I listened intently to the previous speaker tell how Canadians weren't exposed. Was there a big group not exposed? No, there wasn't. Was I? That's what the VRAB actually said. After 10 years of arguing, it actually admitted, “Yes, you were.” I was a weapons inspector inside vehicles at Han Pijesak and Hadzici, the two listed in the UNEP report, with areas that have 100 times the normal levels of uranium. That was 10 years after the fact. I was there months after. I was in the vehicles, full of the dust, doing weapons inspection, as the only Canadian there, which makes me basically insignificant. You can see from the picture that, yes, we didn't have any protective equipment, respirators, gloves, things that are required by the Canadian Forces and other agencies.

What does DU look like?

That is what it looks like on a lung. Do you see the stars? That's not normal. That's what individual particles of DU do to lungs. So make no mistake, it's not harmless. It is cancerous, and it is mutagenic, they've now discovered.

In this study—this was the French study, by the way, that was not referenced, and when you asked, it was not put forward—it says, “Hazard ratios and 95% confidence intervals for mortality from lymphoid and hematopoietic tissue malignancies....” This is on humans, by the way. This isn't animals; this is humans.

Up until now, until this report, natural uranium was considered the same as depleted uranium. We now know that's not true. You see natural uranium on the left, reprocessed uranium on the right. “F”, “M”, and “S” is fast, moderate, and slow solubility. These two charts should be the same and they're not—dramatically not.

10 a.m.

NDP

The Vice-Chair NDP Peter Stoffer

We're up against the clock here. If we could wrap up, we'll be having questions from the members and possibly a lot of your continued summarization will be in answers.

10 a.m.

As an Individual

Steve Dornan

It's perfect timing, sir, because I'm on my last slide.

10 a.m.

NDP

The Vice-Chair NDP Peter Stoffer

Thank you.

10 a.m.

As an Individual

Steve Dornan

How do you get there? Presumptive causation. We already have the mechanism within the Pension Act to do this. It's already done by the U.S.; it's already done in Canada. That's how ALS is listed as a presumptive cause. For the one-offs, like myself, and the people who worked with depleted uranium as Canadian Forces members, this is the only way we will ever get treatment and a pension through Veterans Affairs. This way is the only way.

Might I take your questions?

10 a.m.

NDP

The Vice-Chair NDP Peter Stoffer

Mr. Dornan and Mrs. Dornan, thank you both very much for your presentation. I will go on to questions here.

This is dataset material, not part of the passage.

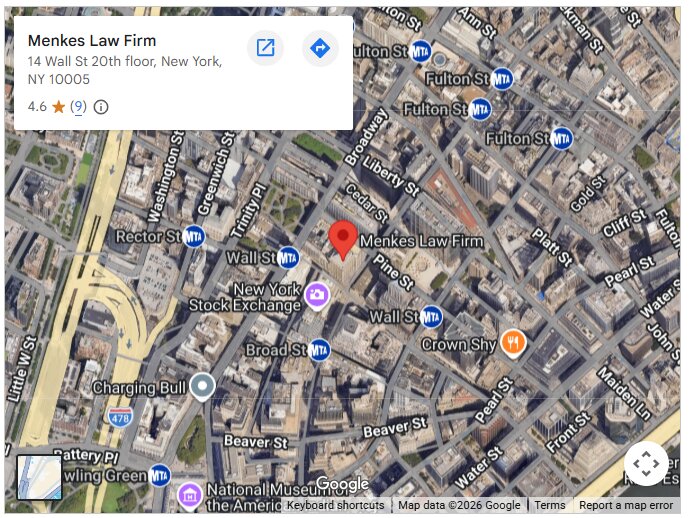
Task: Click the Broad St MTA station icon
Action: tap(319, 350)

The New Democratic Party will be starting first. I believe it is Mr. Chicoine, please.

10 a.m.

NDP

Sylvain Chicoine NDP Châteauguay—Saint-Constant, QC

Thank you, Mr. Chair.

I wish to thank the witnesses who are here with us today.

Mr. Dornan, Ms. Dornan, thank you for coming and sharing with us your perspective on this issue.

Since the beginning of the study – some sessions have already been dedicated to it – some veterans have told us they are sure that their health problems are linked to depleted uranium. Other witnesses have affirmed that, according to the studies they checked, it was possible almost certainly to dismiss the possibility that depleted uranium might be the source of the veterans’ problems.

You were here earlier. You heard the testimony given by the toxicology expert. She said that, after the 2000s, veterans and military personnel were given the opportunity to have their urine tested by a firm. This firm, which she named, analysed the results and prepared a urine toxicology study.

Were you able to take part in that study or undergo those toxicological tests?